The Speil ballade for cornet, among those works, found in the Library of Congress American Memory Collection, seems (to my non-performer's eye) worth a look-over. What I can gather of his biography is interesting...
The Saint-Saens Concert-piece - which I remember fondly because a horn-playing family member used to practice it - is not the very most sung of his works (neither is Weber's concertante work for the horn, opus 45, memory serves) and for myself I think well of both- though again for myself best of these is the Schumann (though there are fortunately a number of very good horn works, and if embarrassingly for me the first time I saw the Brahms horn trio mentioned (in a concert advertisement at Interlochen, when I was working there) I thought it was a trio of horns- later I learned there are quite a few such pieces, by Reicha for instance- it is deservedly "sung" and singing, too (and therefore tangential to the thread- though it probably inspired a number of responses, besides the Ligeti Hommage à Brahms obviously and a few almost definitely- I think those by Jenner and Herzogenberg, almost definitely...)
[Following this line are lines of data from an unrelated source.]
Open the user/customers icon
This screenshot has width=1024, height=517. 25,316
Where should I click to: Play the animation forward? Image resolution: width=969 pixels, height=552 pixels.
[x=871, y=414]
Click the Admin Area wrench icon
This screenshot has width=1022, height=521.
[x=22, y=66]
There's also a few horn and strings quintets besides those by Mozart and Reicha - a late-Romantic one by Emil Kreuz, for instance (and the horn, piano and strings one by Felix Draeseke.) Robert Kahn wrote a serenade for oboe, horn and piano that was published in 1923 (so I haven't seen it - copyrights stuffs) but I suspect is good... (recorded on Chandos in 2002 in one of its alternate forms, with viola for horn.)